The population represented in the ISCHEMIA trial for stable ischemic heart disease (SIHD) – which commonly informs contemporary decision-making – does not appear to reflect the majority of patients encountered by U.S. coronary interventionalists today, according to a large, new registry study.
The findings from 388,212 patients in the National Cardiovascular Data Registry (NCDR) CathPCI Registry who underwent percutaneous coronary intervention (PCI) for SIHD were presented in a late-breaking presentation on Thursday at the Society for Cardiovascular Angiography and Interventions (SCAI) 2021 Virtual Scientific Sessions.
ISCHEMIA is “one of the most important studies in interventional cardiology over the last decade,” informing physician decisions for many patients, the current study’s senior author, Jay Giri, MD, MPH, of Penn Medicine said in an accompanying press statement.
The trial – presented in 2019 – found that PCI did not decrease the risk of major adverse ischemic events compared with optimal medical therapy among stable patients with moderate ischemia over a follow-up period of 3.3 years, calling the practice of coronary intervention and revascularization into question, the press statement noted.
ISCHEMIA did show improvement of angina symptoms with revascularization, but “overall the mortality and heart endpoints were not superior,” according to the lead author on the current study, Saurav Chatterjee, MD, Northshore and Long Island Jewish Hospitals of the Northwell Health System, during the SCAI presentation.
However, the proportion of patients undergoing PCI for SIHD in current U.S. interventional practice who meet ISCHEMIA inclusion criteria was unknown.
The current study, therefore, set out to run cross-sectional analyses of the NCDR CathPCI Registry between October 2017 and June 2019, including 388,212 patients undergoing PCI for SIHD in routine clinical practice across 1,662 hospitals. They comprised 42.9% of all patients undergoing PCI during the study period.

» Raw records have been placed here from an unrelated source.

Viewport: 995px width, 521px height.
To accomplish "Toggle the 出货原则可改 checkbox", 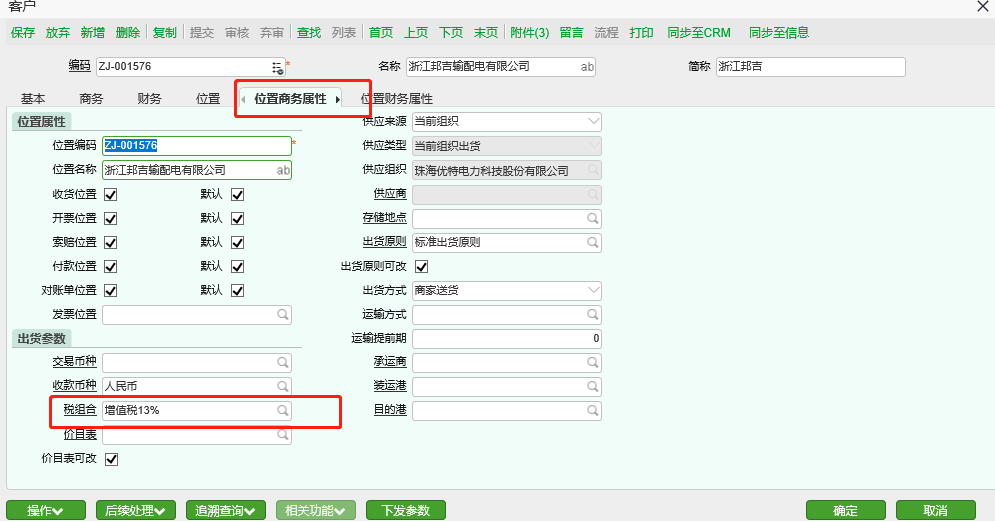I will pyautogui.click(x=421, y=267).
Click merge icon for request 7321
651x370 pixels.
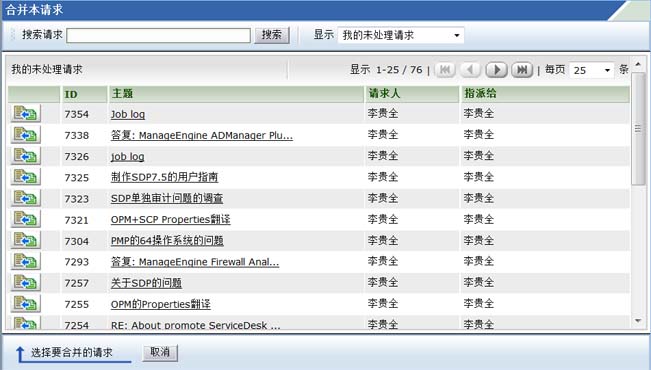[x=26, y=219]
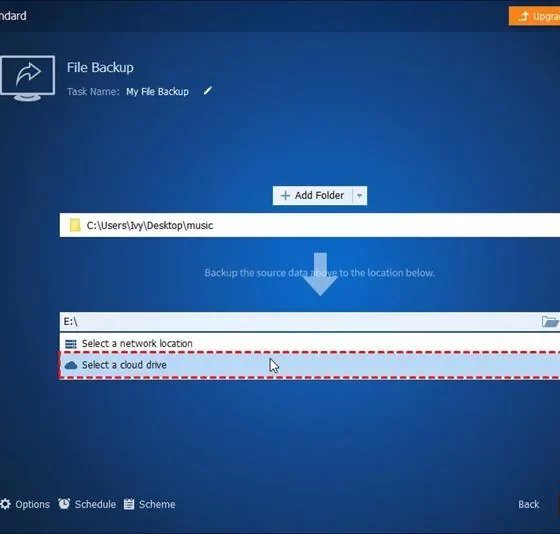Click the network location icon
The image size is (560, 534).
tap(71, 344)
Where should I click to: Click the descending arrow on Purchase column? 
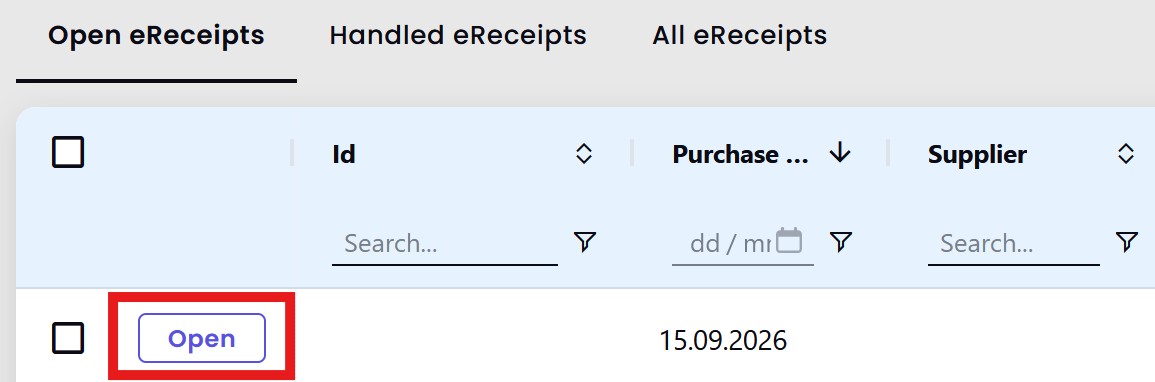click(840, 153)
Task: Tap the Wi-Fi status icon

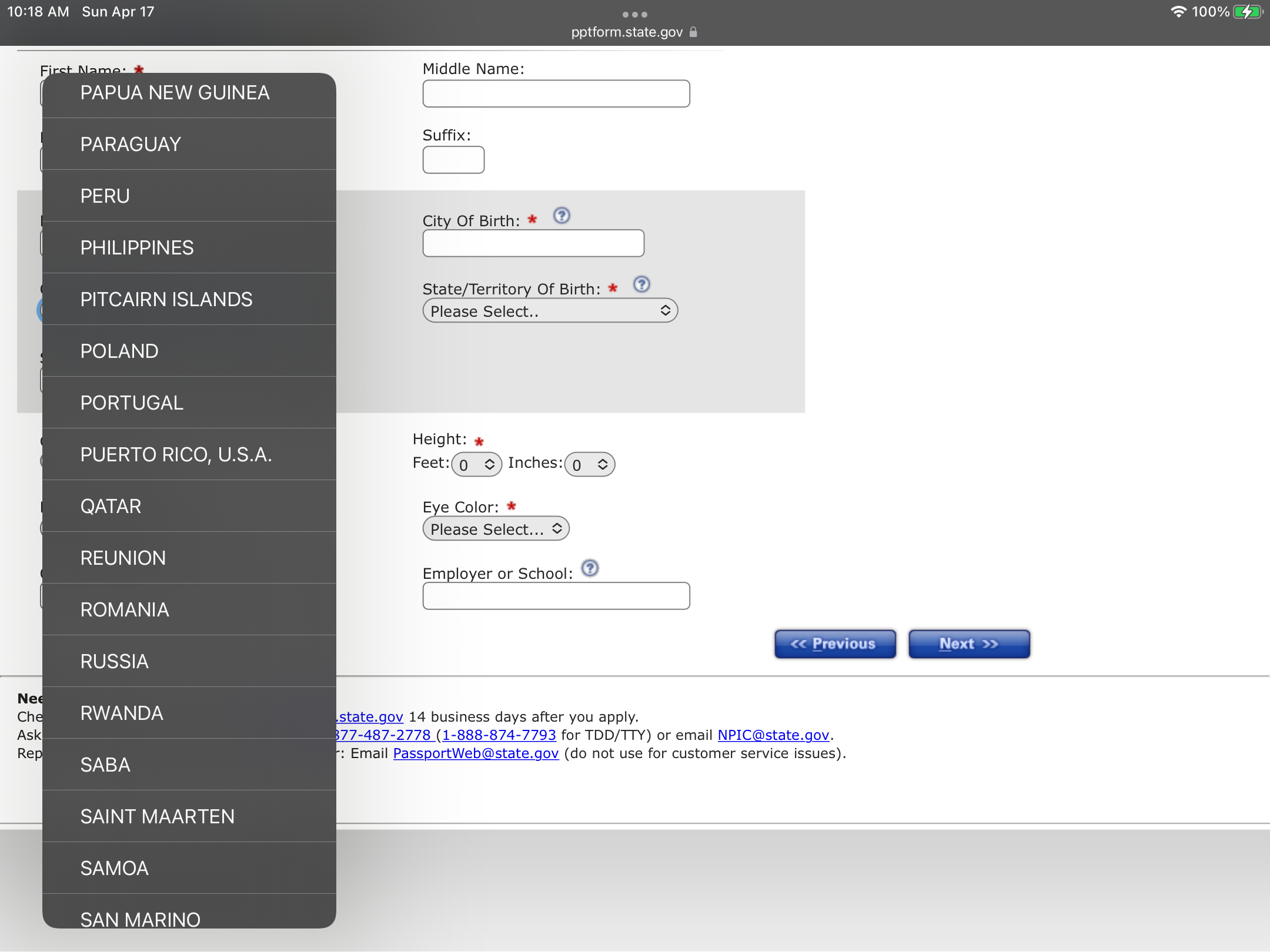Action: [1178, 12]
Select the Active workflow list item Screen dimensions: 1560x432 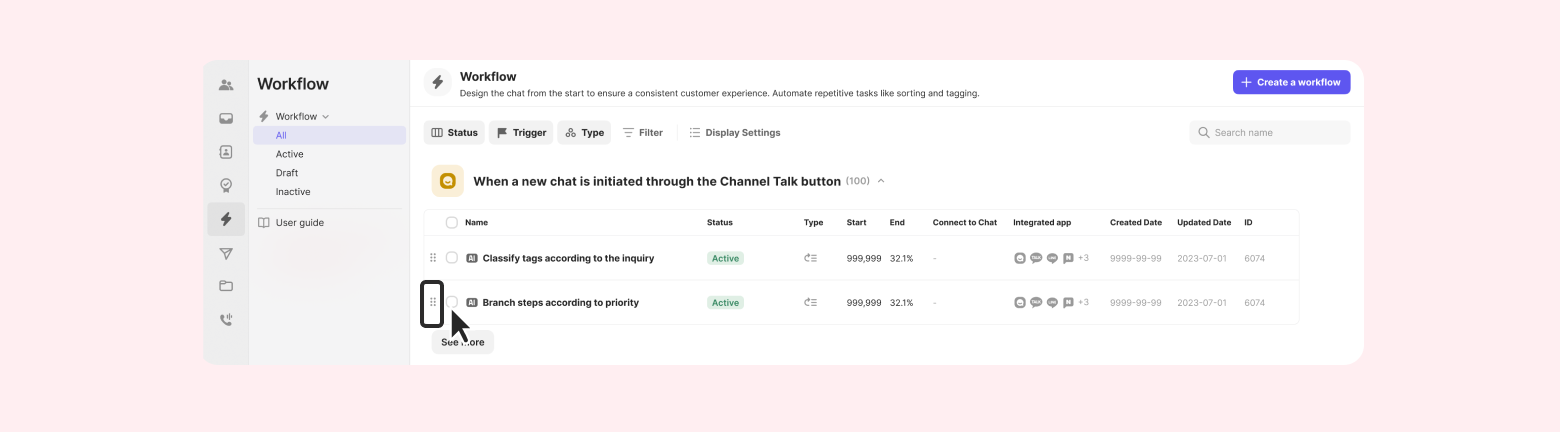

The researchers then identified the patients within the cohort who met ISCHEMIA trial inclusion criteria, which included having SIHD, moderate to severe ischemia on functional testing and lack of high-risk anatomic or clinical features including left ventricular systolic dysfunction, end-stage renal disease and left main coronary artery disease.
They found that 125,302 patients met the criteria (32.3%; 13.5% of all patients undergoing PCI). At the median hospital, 32.1% (interquartile range: 23.5% to 40.6%) of SIHD patients met the criteria.
The data also show the potential for at least short-term improvement in outcomes for those meeting the criteria of the ISCHEMIA trial population, Chatterjee added during his presentation.
The ISCHEMIA-like cohort had the lowest in-hospital mortality rate at 0.1% (p < 0.01), but had comparable in-hospital bleeding rates (0.6%) and acute kidney injury requiring hemodialysis (0.04%) with other SIHD cohorts.
Of the SIHD patients who did not meet ISCHEMIA criteria, 71,852 (18.5%) had SIHD with high-risk features, of whom 35.2% had left main disease, 43.7% left ventricular systolic dysfunction and 16.8% end-stage renal disease.
SIHD with negative or low-risk functional testing was identified in 67,159 (17.3%), while 123,899 (31.9%) either had no stress testing or did not have ischemic burden reported. These patients also represented “possibly a higher risk profile population,” Chatterjee explained during a press conference, with significant percentages of comorbidities such as previous myocardial infarctions.
The researchers are still running analyses “on better classifying this unclassifiable population,” he said, “but our impression is that this most likely represents an opportunity to document and select patients more optimally”.
As a whole, the current study population “does not appear representative of the broad range of patients that modern U.S. coronary interventionists encounter,” Giri concluded.